What to produce: Copy the data from the line with "Open the shopping" through the end of the data, swapping "basket" for "cart" and leaving everything else as it is.

Input rows:

## begin

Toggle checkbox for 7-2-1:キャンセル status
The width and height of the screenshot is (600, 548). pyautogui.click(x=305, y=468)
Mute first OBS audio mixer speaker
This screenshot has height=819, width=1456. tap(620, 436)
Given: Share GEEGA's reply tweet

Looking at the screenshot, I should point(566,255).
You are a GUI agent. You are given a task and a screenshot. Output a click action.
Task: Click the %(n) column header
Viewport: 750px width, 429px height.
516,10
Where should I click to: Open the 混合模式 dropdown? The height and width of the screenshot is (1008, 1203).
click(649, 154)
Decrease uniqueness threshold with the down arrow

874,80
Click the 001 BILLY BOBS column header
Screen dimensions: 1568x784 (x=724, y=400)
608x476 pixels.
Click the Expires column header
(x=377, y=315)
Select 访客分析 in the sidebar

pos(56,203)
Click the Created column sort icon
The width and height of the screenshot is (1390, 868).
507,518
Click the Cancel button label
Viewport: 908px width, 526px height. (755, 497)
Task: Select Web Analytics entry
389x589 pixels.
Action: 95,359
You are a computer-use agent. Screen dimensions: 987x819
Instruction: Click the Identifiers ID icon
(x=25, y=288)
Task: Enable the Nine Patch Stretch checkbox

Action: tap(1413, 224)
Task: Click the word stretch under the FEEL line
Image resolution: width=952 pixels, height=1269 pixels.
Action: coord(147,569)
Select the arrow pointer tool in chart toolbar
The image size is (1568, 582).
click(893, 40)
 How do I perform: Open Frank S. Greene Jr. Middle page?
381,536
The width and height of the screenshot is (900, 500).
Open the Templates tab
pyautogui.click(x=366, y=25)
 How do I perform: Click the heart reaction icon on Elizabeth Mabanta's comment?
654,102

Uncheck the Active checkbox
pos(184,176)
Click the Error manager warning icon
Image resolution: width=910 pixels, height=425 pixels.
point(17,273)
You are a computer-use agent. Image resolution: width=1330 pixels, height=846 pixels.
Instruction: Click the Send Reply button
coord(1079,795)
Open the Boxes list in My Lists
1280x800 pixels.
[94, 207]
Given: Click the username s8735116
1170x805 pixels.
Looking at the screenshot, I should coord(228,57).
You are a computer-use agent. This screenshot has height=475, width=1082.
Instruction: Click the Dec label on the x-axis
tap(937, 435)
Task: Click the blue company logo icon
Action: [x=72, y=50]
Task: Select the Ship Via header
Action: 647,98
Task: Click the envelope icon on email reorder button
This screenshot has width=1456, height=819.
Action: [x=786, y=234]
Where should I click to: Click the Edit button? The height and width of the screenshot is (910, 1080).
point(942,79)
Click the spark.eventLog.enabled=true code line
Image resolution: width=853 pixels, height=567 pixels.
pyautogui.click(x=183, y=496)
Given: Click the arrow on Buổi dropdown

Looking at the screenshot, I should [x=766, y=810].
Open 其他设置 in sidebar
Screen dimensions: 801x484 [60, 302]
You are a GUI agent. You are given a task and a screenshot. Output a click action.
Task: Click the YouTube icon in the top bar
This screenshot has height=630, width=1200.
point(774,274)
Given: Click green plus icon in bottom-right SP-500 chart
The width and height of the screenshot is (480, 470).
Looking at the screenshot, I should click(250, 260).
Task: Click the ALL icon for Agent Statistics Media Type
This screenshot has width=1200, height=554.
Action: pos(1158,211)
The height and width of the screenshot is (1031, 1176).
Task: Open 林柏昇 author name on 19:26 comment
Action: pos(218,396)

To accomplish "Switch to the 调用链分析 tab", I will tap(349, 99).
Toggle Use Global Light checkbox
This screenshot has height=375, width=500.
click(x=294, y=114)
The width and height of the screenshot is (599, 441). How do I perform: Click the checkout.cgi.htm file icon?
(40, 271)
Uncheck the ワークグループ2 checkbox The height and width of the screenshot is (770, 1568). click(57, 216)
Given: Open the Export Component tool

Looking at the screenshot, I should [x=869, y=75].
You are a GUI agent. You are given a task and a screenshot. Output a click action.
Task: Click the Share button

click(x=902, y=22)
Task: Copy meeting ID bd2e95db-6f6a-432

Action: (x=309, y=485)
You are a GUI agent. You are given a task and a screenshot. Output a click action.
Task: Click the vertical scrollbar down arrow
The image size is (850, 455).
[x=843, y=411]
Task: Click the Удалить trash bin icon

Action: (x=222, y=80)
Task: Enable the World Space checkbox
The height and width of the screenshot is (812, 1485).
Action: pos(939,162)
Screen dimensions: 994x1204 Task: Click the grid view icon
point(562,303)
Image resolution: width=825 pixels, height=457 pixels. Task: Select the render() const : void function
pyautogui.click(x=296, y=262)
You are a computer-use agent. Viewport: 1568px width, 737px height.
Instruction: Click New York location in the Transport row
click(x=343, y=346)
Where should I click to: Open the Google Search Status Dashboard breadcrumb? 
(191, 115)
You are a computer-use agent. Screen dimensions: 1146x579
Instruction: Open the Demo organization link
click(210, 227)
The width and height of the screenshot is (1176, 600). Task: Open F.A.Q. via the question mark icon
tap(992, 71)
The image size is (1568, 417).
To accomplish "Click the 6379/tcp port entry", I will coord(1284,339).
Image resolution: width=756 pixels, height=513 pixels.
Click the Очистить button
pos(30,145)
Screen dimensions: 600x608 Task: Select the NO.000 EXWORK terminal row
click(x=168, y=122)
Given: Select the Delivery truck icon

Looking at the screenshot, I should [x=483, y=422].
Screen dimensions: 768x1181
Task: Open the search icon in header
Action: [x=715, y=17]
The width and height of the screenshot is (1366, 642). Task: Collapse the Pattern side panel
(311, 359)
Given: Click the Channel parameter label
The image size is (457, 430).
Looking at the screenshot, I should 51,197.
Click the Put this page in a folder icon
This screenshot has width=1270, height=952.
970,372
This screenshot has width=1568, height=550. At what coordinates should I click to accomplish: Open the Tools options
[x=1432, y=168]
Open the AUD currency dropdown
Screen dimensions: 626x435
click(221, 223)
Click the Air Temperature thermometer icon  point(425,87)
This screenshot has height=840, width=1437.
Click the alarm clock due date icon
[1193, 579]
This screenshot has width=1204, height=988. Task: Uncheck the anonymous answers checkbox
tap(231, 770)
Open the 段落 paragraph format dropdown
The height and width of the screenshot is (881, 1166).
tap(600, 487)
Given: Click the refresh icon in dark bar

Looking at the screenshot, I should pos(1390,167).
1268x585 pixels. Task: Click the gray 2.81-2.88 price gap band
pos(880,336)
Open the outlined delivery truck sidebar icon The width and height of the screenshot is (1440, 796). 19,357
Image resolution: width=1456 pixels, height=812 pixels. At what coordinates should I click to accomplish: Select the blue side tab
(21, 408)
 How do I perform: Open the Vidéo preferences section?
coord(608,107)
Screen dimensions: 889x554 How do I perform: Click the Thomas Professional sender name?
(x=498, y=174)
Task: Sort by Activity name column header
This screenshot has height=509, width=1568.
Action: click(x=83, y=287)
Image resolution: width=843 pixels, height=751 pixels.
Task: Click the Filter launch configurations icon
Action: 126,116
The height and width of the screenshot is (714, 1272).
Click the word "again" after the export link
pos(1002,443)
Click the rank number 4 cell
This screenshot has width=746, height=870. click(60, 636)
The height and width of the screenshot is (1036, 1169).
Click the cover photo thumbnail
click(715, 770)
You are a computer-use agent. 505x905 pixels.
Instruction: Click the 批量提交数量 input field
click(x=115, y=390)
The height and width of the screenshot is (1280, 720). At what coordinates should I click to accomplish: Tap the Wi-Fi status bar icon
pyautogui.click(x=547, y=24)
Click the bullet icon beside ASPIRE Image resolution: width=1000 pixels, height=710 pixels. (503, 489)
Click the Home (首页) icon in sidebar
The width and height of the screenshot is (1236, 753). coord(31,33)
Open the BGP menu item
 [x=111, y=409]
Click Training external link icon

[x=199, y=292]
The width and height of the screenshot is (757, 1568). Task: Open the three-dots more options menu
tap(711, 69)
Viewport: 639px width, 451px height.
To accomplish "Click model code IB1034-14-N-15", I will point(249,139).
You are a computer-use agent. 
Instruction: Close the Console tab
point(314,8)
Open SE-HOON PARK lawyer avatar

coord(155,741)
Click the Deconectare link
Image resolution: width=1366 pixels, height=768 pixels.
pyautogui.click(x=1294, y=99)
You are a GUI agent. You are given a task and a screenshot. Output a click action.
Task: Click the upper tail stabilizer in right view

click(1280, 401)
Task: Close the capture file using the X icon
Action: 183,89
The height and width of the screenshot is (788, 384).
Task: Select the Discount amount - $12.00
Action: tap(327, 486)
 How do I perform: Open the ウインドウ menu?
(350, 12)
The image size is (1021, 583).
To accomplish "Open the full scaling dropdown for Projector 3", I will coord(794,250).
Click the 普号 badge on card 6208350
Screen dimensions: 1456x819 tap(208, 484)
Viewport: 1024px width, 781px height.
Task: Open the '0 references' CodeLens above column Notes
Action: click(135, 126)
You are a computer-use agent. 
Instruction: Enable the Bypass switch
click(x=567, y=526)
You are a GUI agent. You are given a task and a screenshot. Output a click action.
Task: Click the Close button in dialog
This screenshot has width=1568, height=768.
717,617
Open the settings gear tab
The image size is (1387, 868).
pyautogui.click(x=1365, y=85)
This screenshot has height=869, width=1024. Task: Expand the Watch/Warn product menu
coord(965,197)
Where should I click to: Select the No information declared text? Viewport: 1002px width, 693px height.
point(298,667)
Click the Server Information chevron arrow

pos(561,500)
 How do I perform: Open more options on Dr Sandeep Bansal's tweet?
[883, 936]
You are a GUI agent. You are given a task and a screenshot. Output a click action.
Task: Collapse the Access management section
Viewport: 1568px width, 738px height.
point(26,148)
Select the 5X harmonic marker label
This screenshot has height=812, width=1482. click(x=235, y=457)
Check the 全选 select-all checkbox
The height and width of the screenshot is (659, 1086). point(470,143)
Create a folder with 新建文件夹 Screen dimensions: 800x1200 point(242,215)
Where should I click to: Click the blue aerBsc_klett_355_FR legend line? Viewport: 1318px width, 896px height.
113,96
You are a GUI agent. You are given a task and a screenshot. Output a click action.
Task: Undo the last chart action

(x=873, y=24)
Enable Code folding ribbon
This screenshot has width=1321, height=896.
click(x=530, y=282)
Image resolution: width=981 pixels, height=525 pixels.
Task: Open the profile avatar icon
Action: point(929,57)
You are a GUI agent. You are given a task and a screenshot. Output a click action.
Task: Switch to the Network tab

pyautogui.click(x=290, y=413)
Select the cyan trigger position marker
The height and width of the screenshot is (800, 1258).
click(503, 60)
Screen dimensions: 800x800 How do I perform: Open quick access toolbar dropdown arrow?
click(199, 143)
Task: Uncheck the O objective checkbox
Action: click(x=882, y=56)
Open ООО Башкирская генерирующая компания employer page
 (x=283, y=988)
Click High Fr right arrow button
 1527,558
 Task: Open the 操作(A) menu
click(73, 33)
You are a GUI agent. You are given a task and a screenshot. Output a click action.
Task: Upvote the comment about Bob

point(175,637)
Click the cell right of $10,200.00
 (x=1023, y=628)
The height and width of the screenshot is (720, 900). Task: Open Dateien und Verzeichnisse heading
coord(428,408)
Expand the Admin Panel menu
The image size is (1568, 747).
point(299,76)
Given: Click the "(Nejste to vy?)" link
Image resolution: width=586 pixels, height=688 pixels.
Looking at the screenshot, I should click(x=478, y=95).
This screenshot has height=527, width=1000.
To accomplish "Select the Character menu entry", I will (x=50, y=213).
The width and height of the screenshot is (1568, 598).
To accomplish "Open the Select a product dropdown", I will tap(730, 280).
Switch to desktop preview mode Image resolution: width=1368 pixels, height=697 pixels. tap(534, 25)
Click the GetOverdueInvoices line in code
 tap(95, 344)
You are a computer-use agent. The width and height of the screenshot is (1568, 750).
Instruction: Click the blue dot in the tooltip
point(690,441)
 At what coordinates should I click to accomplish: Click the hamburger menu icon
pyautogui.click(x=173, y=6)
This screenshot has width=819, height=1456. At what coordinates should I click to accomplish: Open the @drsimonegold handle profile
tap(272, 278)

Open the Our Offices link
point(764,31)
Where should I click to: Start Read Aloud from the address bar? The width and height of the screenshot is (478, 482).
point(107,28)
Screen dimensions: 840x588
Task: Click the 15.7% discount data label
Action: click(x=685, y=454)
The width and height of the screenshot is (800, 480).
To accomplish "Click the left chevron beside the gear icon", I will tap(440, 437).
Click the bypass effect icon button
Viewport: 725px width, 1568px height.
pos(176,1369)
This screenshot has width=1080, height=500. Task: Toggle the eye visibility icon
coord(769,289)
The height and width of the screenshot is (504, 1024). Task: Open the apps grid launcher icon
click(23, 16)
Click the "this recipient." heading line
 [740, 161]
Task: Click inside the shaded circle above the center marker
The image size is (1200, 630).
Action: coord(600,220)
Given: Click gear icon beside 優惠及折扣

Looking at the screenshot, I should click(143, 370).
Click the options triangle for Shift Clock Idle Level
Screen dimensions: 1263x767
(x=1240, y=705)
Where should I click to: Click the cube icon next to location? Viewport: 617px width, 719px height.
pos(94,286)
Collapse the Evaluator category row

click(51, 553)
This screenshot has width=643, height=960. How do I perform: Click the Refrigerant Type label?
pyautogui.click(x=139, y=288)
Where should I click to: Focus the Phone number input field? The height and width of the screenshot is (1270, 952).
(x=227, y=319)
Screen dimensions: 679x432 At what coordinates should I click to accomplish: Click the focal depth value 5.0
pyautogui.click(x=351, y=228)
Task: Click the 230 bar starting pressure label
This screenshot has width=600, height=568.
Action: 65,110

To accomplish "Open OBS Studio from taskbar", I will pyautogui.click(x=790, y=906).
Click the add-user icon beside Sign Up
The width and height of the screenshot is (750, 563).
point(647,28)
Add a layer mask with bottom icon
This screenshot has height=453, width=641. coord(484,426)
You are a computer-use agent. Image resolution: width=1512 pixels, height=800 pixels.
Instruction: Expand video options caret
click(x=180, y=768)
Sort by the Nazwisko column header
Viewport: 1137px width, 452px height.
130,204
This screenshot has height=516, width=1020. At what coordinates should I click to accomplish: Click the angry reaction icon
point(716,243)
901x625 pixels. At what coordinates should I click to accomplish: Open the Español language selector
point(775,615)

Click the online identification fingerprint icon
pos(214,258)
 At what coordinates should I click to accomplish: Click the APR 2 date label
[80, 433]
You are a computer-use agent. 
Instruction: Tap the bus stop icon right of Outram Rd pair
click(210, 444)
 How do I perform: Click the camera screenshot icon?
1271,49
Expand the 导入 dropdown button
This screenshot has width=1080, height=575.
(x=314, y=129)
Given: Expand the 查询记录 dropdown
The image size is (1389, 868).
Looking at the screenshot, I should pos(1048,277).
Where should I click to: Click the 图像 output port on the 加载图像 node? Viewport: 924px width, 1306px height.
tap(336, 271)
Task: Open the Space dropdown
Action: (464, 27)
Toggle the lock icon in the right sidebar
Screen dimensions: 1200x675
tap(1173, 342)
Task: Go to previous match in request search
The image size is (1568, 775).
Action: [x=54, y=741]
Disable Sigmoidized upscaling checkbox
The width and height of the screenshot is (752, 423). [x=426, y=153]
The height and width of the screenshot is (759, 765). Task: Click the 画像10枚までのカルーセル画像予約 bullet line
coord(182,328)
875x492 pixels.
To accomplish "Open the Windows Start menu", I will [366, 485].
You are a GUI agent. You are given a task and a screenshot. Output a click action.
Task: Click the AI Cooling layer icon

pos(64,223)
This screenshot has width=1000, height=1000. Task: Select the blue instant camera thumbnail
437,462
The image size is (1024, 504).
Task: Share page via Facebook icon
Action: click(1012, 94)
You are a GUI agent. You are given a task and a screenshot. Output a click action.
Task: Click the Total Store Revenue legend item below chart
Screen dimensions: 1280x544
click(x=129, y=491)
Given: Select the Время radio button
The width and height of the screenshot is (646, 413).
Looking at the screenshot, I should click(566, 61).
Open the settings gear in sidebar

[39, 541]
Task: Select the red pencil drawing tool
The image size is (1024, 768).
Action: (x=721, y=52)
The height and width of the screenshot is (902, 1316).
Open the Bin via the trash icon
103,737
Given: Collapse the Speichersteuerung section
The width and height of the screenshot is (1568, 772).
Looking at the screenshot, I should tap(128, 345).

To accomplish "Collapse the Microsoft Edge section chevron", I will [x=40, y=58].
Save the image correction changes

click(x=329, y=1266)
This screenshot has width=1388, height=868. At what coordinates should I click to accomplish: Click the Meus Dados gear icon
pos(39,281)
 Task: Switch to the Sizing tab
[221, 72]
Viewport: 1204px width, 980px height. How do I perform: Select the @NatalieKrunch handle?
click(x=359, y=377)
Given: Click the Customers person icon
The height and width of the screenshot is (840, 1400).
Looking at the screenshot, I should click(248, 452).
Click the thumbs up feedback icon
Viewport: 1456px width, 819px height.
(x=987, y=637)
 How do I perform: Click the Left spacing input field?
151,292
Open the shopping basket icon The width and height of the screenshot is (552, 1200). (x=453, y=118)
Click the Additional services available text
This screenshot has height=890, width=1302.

## end

Response below:
Open the shopping cart icon The width and height of the screenshot is (552, 1200). (x=453, y=118)
Click the Additional services available text
This screenshot has height=890, width=1302.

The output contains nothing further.